The Personal Blog of Stephen Sekula

The Virus Strikes Back

(updated 4/26/2020 with demographic and testing data)

Maybe it’s because Texas, as a state, sent signals that it was “okay” to behave like we used to. Maybe it’s because the President lied to the nation over, and over, and over again about the reality of COVID-19. Maybe it’s because people have become complacent. Maybe it’s because testing is improving in our county. Maybe it’s because that kid who helped Jodi with her groceries today, who decried shutting down What-a-Burger just to save human lives, has been going out for fast food with his friend more than he let on.

Any way you split it, Collin County, TX is losing ground to the SARS-CoV-2 virus. We are home to a population of 1 million people. As of April 13, the county had only performed 3464 tests of people for SARS-CoV-2. As of today, we have 639 known cases of COVID-19. The number of cases reported each day is climbing again, doubling about every 22 days; that’s a decrease in the doubling rate from our recent best, which was 35 days (over one month). Our worst doubling rate was before shelter-in-place restrictions were put in place, with a case doubling rate of every 2 days.

- [Data supplied]

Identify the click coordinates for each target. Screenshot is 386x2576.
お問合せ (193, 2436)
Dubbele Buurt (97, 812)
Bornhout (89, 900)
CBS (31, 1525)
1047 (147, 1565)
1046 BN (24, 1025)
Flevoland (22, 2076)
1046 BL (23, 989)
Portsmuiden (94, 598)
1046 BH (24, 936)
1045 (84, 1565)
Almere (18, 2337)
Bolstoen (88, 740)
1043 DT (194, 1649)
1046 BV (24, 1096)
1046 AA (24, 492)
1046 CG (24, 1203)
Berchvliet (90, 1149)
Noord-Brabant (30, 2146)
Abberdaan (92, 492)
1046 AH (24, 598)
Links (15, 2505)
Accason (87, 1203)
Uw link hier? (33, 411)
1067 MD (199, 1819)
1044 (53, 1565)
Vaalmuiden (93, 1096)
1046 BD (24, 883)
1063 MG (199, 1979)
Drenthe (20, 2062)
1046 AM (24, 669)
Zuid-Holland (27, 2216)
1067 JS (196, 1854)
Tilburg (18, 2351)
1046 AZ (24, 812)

- [Questions to answer]
[a] According to the blog post on COVID-19 in Collin County, how many known cases of COVID-19 did the county have as of the day it was written?
[b] Retype the stretch of the blog post on COVID-19 in Collin County from "The Virus Strikes" through "than he let on.".
[c] Extend the blog post on COVID-19 in Collin County, picking up after its final sentence.
The listing comes from a source unrelated to the blog post.

- [Answers for this exercise]
[a] 639 known cases.

[b]
The Virus Strikes Back

(updated 4/26/2020 with demographic and testing data)

Maybe it’s because Texas, as a state, sent signals that it was “okay” to behave like we used to. Maybe it’s because the President lied to the nation over, and over, and over again about the reality of COVID-19. Maybe it’s because people have become complacent. Maybe it’s because testing is improving in our county. Maybe it’s because that kid who helped Jodi with her groceries today, who decried shutting down What-a-Burger just to save human lives, has been going out for fast food with his friend more than he let on.

[c]
Texas public health data says that new cases of COVID-19 are on the rise, doubling at a rate not seen in about a week, reversing recent positive trends. Something has changed, and not for the common good. Rolling average of new cases per day, over 7 days. is in pink; new cases each day is in dashed purple. Key events in Texas health policy are indicated with arrows. It’s honestly too soon to know how the re-opening of the state is actually affecting the case load, but the coincidences are stunning.

Update: if scientists were part of our county’s process of planning for the economic reopening, they would be able to inject data from other places that have relaxed social distancing and re-opened. We have much to learn from cities and regions that have already tried this experiment… and it hasn’t gone well.

(Tom Inglesby is the director of the Johns Hopkins University Center for Health Security. He is a medical doctor who completed his internal medicine and infectious diseases training at Johns Hopkins University School of Medicine, where he also served as Assistant Chief of Service in 1996-97. Dr. Inglesby received his MD from Columbia University College of Physicians and Surgeons and his BA from Georgetown University.)

Coda

The judge who oversees Collin County proclaimed on April 24 that his executive order from March 20, declaring various closures, shall expire on April 30. This he proclaimed even as the progress the county had made in controlling the virus’s spread was reversing. Here is what will end on April 30 as a result of this new order ending the March 20th order:

Effective as of 11:59 PM on Friday, March 20, 2020, and continuing for as long as the Declaration of Local Disaster for Public Health Emergency remains in force;

  • All Collin County government offices shall be closed for unscheduled in-person services.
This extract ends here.